Inside Europe's €500 Billion Plan to Replace Short-Haul Flights with High-Speed Rail
The European Union is accelerating a massive infrastructure overhaul to double high-speed rail traffic by 2030, reviving sleeper routes and slashing cross-border travel times.
By Factlen Editorial Team
- EU Policymakers & Environmentalists
- Argue that a unified, high-speed rail network is essential for meeting 2050 climate goals and replacing short-haul flights.
- Aviation Industry & Pragmatists
- Caution that rail expansion is slow, carbon-intensive to build, and only addresses a small fraction of total transport emissions.
- Consumer Rail Advocates
- Focus on grassroots solutions and unified ticketing to revive practical, affordable cross-border routes.
What's not represented
- · Local communities affected by new high-speed rail construction
- · Budget airline executives
Why this matters
A unified European rail network promises to fundamentally change how millions of people travel, offering a viable, low-stress, and highly sustainable alternative to the friction of modern air travel.
Key points
- The EU plans to double high-speed rail traffic by 2030 and triple it by 2050.
- New infrastructure aims to halve travel times on major routes, like Berlin to Copenhagen.
- Sleeper trains are experiencing a major revival, with new routes launching in 2026.
- Taking a train can reduce a passenger's carbon footprint by up to 90% compared to flying.
- The EU is mandating unified digital signaling and cross-border ticketing platforms.
- Aviation advocates argue rail expansion is too costly and only addresses a fraction of emissions.
The romance of European rail is meeting the urgency of modern climate policy. In late 2025, the European Commission unveiled a sweeping High-Speed Rail Action Plan designed to fundamentally rewire how the continent moves. The objective is highly ambitious: to double high-speed rail traffic by 2030 and triple it by 2050, effectively replacing short-haul flights with a seamless, electrified ground network.[1][2]

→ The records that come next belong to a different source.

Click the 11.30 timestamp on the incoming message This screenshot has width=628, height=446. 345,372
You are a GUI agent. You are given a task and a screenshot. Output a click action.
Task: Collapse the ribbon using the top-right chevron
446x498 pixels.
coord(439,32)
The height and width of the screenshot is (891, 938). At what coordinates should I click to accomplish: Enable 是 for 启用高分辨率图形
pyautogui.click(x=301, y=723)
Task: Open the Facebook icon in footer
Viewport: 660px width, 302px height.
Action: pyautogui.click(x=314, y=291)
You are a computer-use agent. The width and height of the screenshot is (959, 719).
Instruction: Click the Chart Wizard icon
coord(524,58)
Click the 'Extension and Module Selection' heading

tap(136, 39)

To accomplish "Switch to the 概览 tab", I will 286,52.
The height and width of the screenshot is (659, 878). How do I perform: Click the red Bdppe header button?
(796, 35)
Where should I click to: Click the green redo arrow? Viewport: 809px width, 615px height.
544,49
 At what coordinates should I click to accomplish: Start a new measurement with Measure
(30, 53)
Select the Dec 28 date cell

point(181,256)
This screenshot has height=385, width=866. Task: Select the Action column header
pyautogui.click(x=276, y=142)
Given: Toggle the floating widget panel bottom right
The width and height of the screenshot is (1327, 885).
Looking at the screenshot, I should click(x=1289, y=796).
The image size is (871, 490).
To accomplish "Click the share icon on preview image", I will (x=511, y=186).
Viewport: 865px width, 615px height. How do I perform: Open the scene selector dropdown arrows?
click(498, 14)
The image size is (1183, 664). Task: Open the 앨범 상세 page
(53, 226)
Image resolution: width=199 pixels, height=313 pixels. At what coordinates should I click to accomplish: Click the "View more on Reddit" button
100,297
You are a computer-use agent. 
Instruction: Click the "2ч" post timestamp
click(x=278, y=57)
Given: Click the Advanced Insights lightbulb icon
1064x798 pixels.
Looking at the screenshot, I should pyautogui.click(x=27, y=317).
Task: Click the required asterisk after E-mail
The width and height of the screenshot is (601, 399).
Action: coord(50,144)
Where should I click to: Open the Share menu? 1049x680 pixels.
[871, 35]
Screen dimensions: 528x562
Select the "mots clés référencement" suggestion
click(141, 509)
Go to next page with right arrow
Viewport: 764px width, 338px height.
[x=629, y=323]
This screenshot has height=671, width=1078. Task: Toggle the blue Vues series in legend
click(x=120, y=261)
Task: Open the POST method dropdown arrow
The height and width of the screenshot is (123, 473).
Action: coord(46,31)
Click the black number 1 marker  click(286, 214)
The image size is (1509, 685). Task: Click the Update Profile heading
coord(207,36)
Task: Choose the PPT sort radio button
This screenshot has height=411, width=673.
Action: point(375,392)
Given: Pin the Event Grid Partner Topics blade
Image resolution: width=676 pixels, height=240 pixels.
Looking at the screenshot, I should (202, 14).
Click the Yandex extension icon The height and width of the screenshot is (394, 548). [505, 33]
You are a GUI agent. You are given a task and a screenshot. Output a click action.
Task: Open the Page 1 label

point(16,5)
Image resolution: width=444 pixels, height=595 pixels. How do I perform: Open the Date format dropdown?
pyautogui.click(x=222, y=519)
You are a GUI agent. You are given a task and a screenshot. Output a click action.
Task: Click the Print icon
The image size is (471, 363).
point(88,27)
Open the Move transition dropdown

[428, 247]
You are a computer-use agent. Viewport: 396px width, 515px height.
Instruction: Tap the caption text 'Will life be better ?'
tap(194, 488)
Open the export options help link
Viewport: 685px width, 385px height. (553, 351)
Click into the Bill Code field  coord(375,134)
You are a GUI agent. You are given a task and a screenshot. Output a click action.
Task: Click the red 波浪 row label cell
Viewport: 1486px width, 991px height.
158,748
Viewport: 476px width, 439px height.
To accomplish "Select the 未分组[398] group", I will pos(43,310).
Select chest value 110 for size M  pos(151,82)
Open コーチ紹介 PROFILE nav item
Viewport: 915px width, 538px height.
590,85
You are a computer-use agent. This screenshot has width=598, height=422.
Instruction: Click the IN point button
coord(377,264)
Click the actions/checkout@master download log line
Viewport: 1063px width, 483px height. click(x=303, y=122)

The core of the strategy is to make train travel a faster, greener, and more affordable alternative for cross-border journeys. The plan targets a 49,400-kilometer core network connecting all major EU capitals at speeds exceeding 250 kilometers per hour. By breaking down national silos, the EU hopes to create a system where taking the train is the default choice for any journey under a thousand kilometers.[2]
The immediate consumer impact of this rail renaissance is already visible in the revival of the sleeper train. After years of steady decline, overnight routes are surging back into fashion. Dutch operator European Sleeper recently confirmed it will revive the popular Paris-Berlin night train in early 2026, stepping in to fill the void after French state operator SNCF withdrew from the route due to subsidy cuts.[3]
This grassroots revival is being matched by state-backed expansions across the continent. Polish state rail operator PKP is launching the EN Carpatia service connecting Warsaw to Vienna, Budapest, and Munich, while Swiss Federal Railways is preparing a new sleeper link from Basel to Copenhagen. These rolling hotels eliminate the need for a night's accommodation while entirely bypassing the friction of airport security and baggage claims.[3][7]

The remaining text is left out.